Le immagini dal video del pestaggio.

È stata massacrata di botte mentre si trovava in uno dei vagoni metropolitana della linea B, su un convoglio che stava viaggiando in direzione Laurentina dalla stazione di Termini. La donna, una trentanovenne croata, è stata presa a calci e pugni da tre persone: "Devi rubare di più", le avevano detto i suoi aggressori. Ma lei, una borseggiatrice in metropolitana, aveva deciso di non voler più lavorare per loro.
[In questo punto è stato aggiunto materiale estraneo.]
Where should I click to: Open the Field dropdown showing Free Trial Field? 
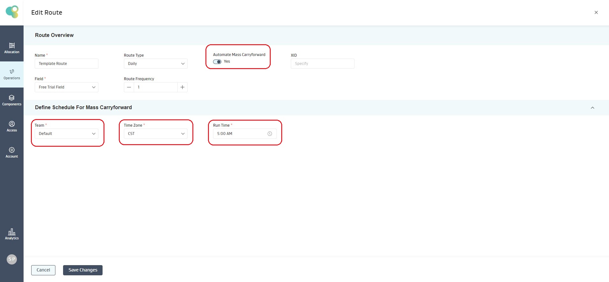[66, 87]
La polizia ha rintracciato due dei tre aggressori e li ha sottoposti in stato di fermo di indiziato di delitto due persone perché gravemente indiziate del reato di estorsione e rapina aggravata in concorso.

Perché è stata aggredita

Non appena concluso il pestaggio, il gruppo si è allontanato e sul posto sono arrivati gli agenti della Questura di Roma, dopo aver ricevuto una segnalazione. Hanno trovato la donna a terra, agonizzante. Perdeva sangue dal volto. "Vogliono da me 1000 euro al giorno come ricavato dei furti. Sono stata costretta a continuare, mi hanno picchiato perché volevo smettere", avrebbe dichiarato la donna ai poliziotti, precisando che sarebbe riuscita a riconoscerli con certezza.

Dopo il pestaggio la donna, che si trovava all'ottavo mese di gravidanza, è stata costretta a far nascere d'urgenza il bambino che portava in grembo ed è stata sottoposta a diverse operazioni maxillofacciali. Non è in pericolo di vita, ma insieme al suo bimbo è stata tenuta sotto osservazione per diverso tempo a causa delle condizioni serie in cui si trovava.

Chi sono i due soggetti fermati

Le persone sottoposte in stato di fermo per estorsione e rapina aggravata in concorso sono due. Si tratta di un uomo di 20 anni e una donna di 24 di origine rom. Insieme al terzo aggressore, avrebbero costretto la donna a continuare con i furti anche quando aveva chiaramente dichiarato di voler smettere, perché si trovava in stato interessante. L'autorità giudiziaria ha presto convalidato il lavoro degli agenti della Polizia di Stato del Commissariato Viminale.